Au début du mois d'août, c'est un grand requin blanc qui fit un bout de chemin dans le sillage d'un bateau de plaisance à quelques centaines de mètres du port de Saint-Tropez. Quelques jours plus tôt, le 3 août, un autre requin était repêché par la brigade nautique de Théoule à un jet de pierre de la pointe de L'Esquillon, près de Cannes. Cette fois, le prédateur d'environ trois mètres était mort et bien mort, manifestement victime des hélices d'un yacht pour s'être sans doute aventuré trop près des côtes.

Comme l'été dernier, ce sont plus d'une dizaine d'alertes au « shark » qui ont émaillé la saison estivale dans le Var comme dans les Alpes-Maritimes... Le 29 juillet à Cagnes, c'est un requin moine de 1,20 m qui fit sensation. Cinq jours plus tôt, un pêcheur varois ramenait un requin taupe qui fut l'attraction du jour sur le marché au poisson de La Seyne. Partis à la pêche, Allan et André Maury avaient, eux, au début de l'été, suivi et filmé un « énorme requin de plus de cinq mètres », à quelques centaines de mètres seulement de la presqu'île de Giens.

Les Dents de la mer à Villefranche... en 1884

Pas de panique cependant. Aucun « remake » des drames survenus à La Réunion n'est, a priori, à craindre (voir ci-contre). Non pas qu'il n'y ait jamais eu de tel drame sur la Côte d'Azur. Considéré comme très fiable par les scientifiques spécialistes de l'étude des sélaciens, Shark Attack File, une banque de données internationale qui recense tous les accidents impliquant des squales, exhume des drames oubliés de tous qui font froid dans le dos. Celle d'un jeune adolescent mortellement blessé par un ancêtre de Jaws entre Nice et Villefranche à la fin du XIXe siècle, notamment (voir ci-dessous).

Il n'empêche que la multiplication des signalements de grands ou de petits requins à proximité de nos côtes n'en constitue pas moins une énigme : « Il n'y a pas d'explication aujourd'hui sérieuse,confirme Olivier Dufourneaud, chargé de mission pour la politique de protection des océans de l'Institut océanographique de Monaco.Et mieux, ces constats sont paradoxaux. Une grande partie des espèces de sélaciens est en danger critique d'extinction. Jusqu'au XIXe siècle par exemple, la Baie des Anges était infestée de requins, les anges des mers, parfaitement inoffensifs, mais qui ont totalement disparu de nos côtes ».

 

Les scientifiques longtemps « tétanisés »

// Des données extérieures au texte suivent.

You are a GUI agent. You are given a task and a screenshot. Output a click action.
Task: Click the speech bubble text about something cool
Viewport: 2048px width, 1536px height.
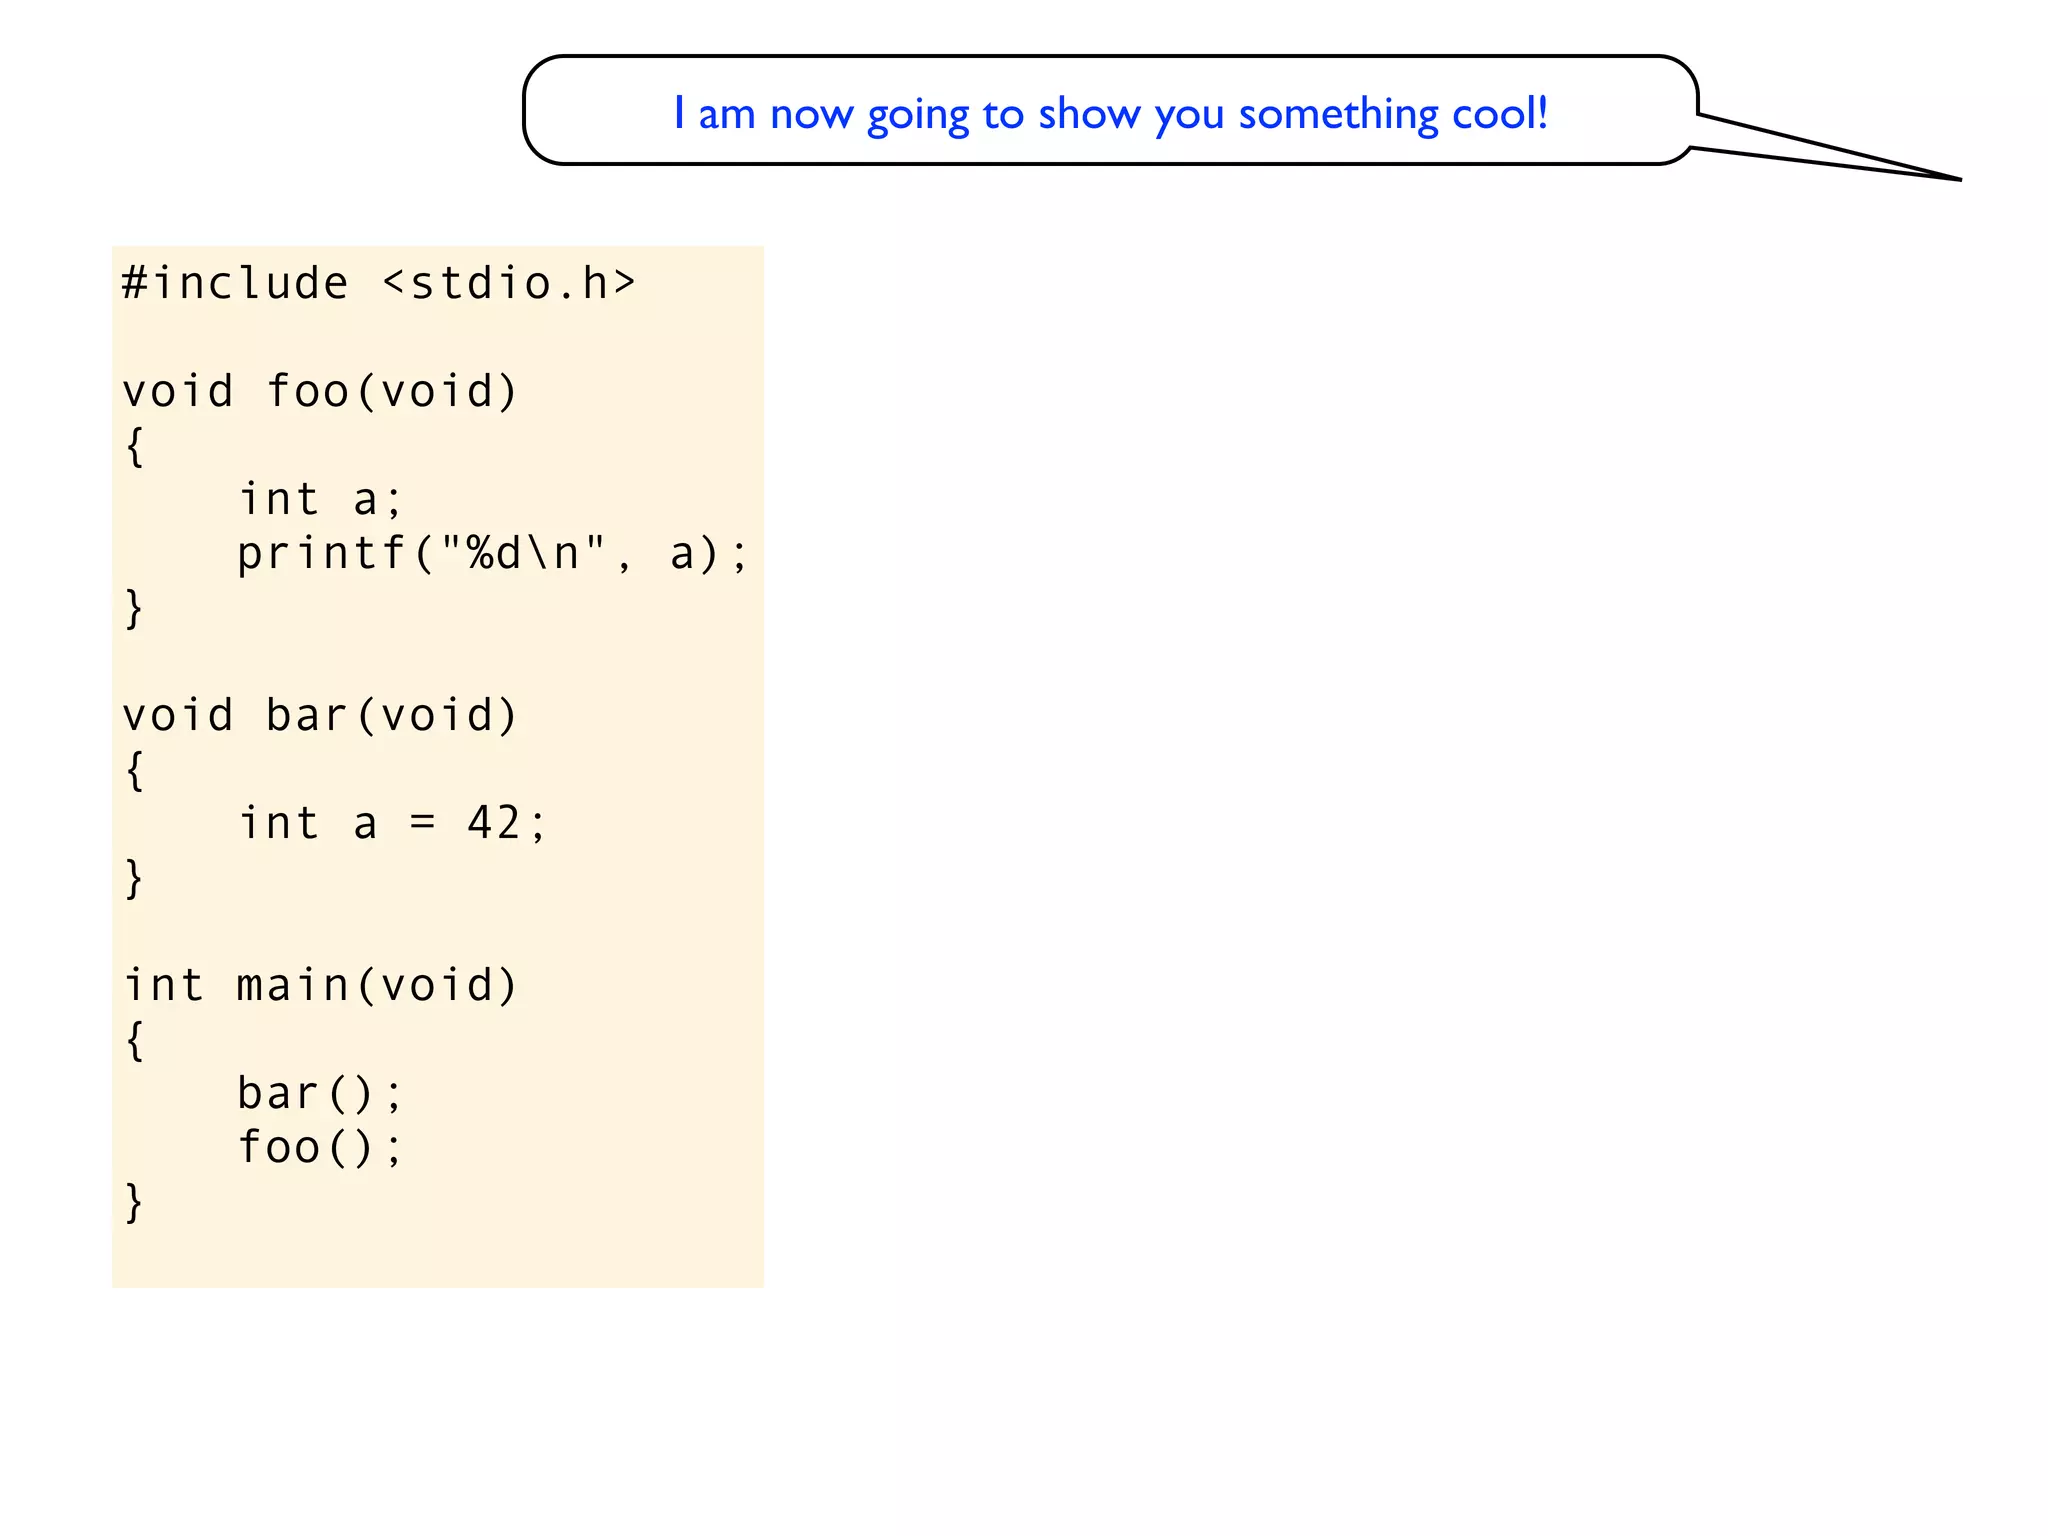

Alors ? Sauf par pure espièglerie ou désir improbable d'auto-alimenter leur sanglante légende en mode Dents de la mer, pourquoi les requins semblent, d'année en année, rôder de plus en plus près de nos côtes ? « Tout simplement, sans doute, parce que ce ne sont pas eux qui s'approchent davantage, mais que ce sont les hommes qui multiplient les activités en mer. »

Un constat qui, depuis les drames de La Réunion, interpelle le milieu scientifique : « Étrangement, comme si nous étions tétanisés par la mauvaise et le plus souvent injuste réputation de ces animaux, le monde scientifique n'a pas poussé très loin l'étude du mode de vie, de comportement des requins. Mais ceci est en train de changer.»